(Aim of the exercise):
Please repeat, precisely as written, only the lines from the one containing "The image size" through the last line of the records below, pictures omitted.

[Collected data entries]

------------------------------------------------

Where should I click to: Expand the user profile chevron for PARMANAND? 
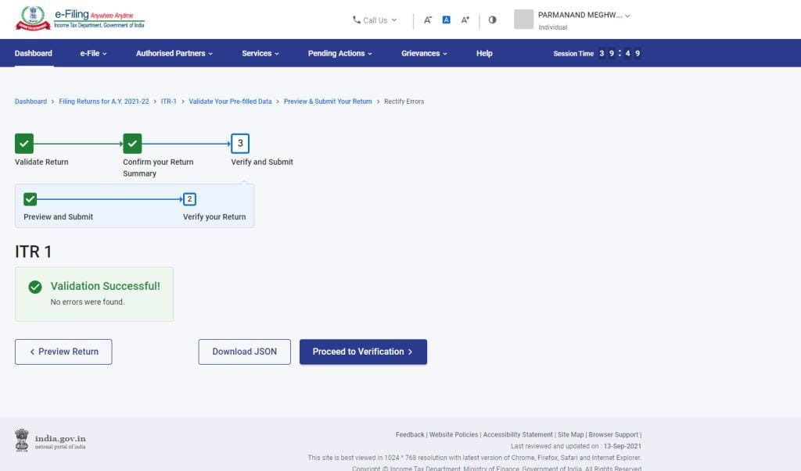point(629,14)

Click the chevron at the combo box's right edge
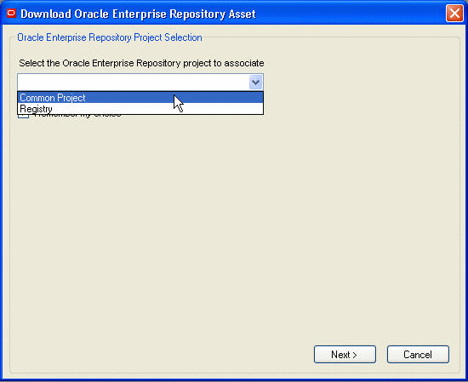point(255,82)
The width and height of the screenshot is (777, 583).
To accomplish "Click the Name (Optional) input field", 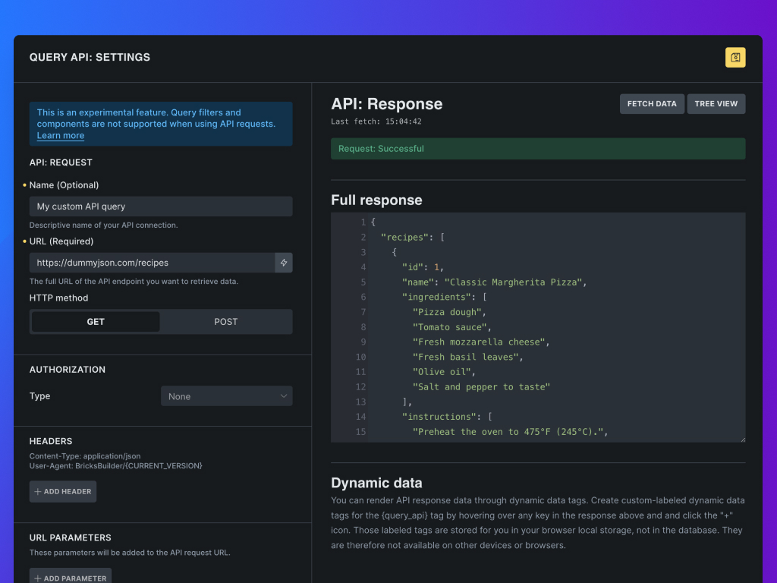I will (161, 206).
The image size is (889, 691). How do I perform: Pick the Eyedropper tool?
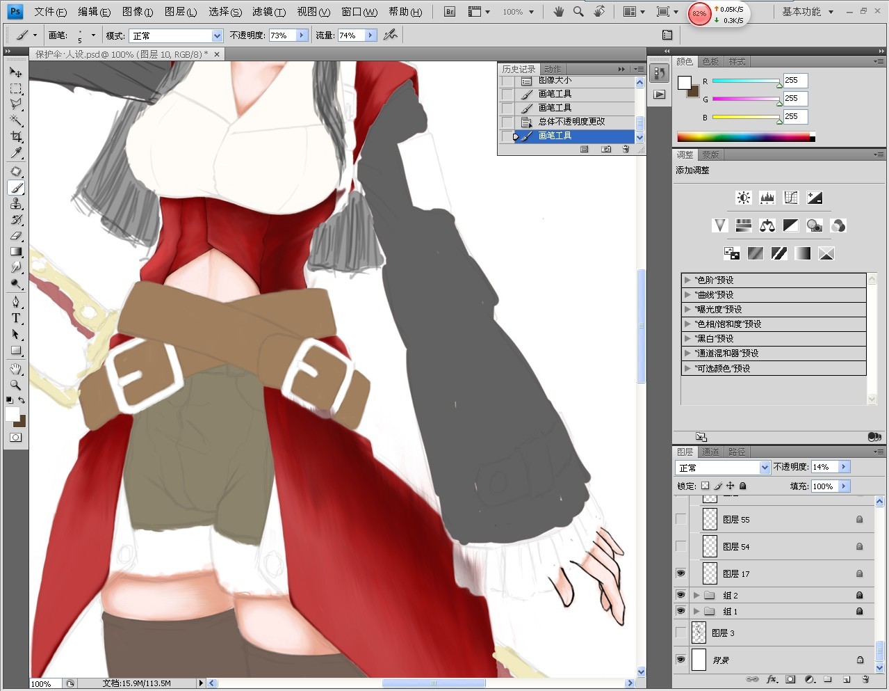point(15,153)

------------------------------------------------

(Reply to the exercise):
The image size is (889, 691). How do I perform: Pick the Eyedropper tool?
point(15,153)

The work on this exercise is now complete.